To determine the legal sufficiency of the evidence to support a criminal conviction, we review all the evidence in the light most favorable to the verdict to determine if any rational trier of fact could have found the essential elements of the offense beyond a reasonable doubt. See Jackson v. Virginia, 443 U.S. 307, 319 (1979); Staley v. State, 887 S.W.2d 885, 888 (Tex. Crim. App. 1994). Any inconsistencies in the evidence should be resolved in favor of the verdict. See Moreno v. State, 755 S.W.2d 866, 867 (Tex. Crim. App. 1988). This standard of review is the same for both direct and circumstantial evidence. See Green v. State, 840 S.W.2d 394, 401 (Tex. Crim. App. 1992).
Jones argues that the evidence admitted at trial cannot support a reasonable inference that appellant actually penetrated the victim. Specifically, Jones contends that the language of his written statement that he stopped "trying to enter her with my finger" after he noticed the sanitary napkin can only support a reasonable inference that he tried to enter complainant, not that he actually did so. Similarly, Jones argues that the statement "(d)uring the time I was touching her genitals, I did not penetrate more than half an inch" indicates that Jones merely intended to "touch" K.J., not to "penetrate" her, and that the jury could only reasonably infer as much.
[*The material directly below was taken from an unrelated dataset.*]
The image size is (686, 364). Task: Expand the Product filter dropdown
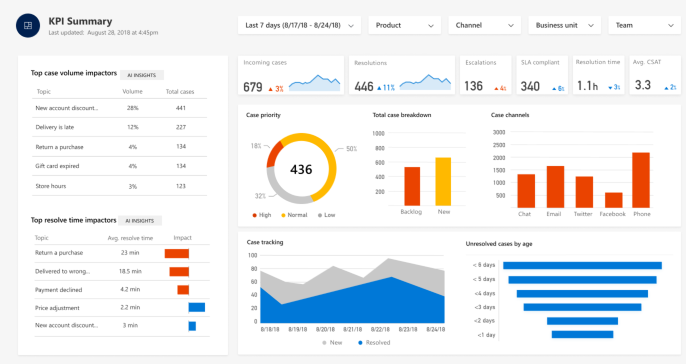405,25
Appellant's semantic distinctions are irrelevant. In the context of an aggravated sexual assault charge, proof of the slightest penetration is sufficient to meet the requirement of "penetration." See Nilsson v. State, 477 S.W.2d 592, 595 (Tex. Crim. App. 1972); see also Vernon v. State, 841 S.W.2d 407, 409 (Tex. Crim. App. 1992) (penetration of female sexual organ does not require proof of penetration of vaginal canal). Jones specifically admitted to penetrating the victim up to the first joint of his finger or half an inch.
Furthermore, there is no requirement that the victim be able to testify to penetration; it may be proved by circumstantial evidence or other evidence. Villalon v. State, 791 S.W. 2d 130, 134 (Tex. Crim. App. 1990); Nilsson, 477 S.W. 2d at 595 (holding that in prosecution for rape, "penetration may be proved by circumstantial evidence"). The evidence presented at trial, including the presence of lubrication in Jones' home, traces of Jones' semen on the victim's panties, the presence of diazepam in the victim's blood, and other facts corroborate Jones' oral and written confessions.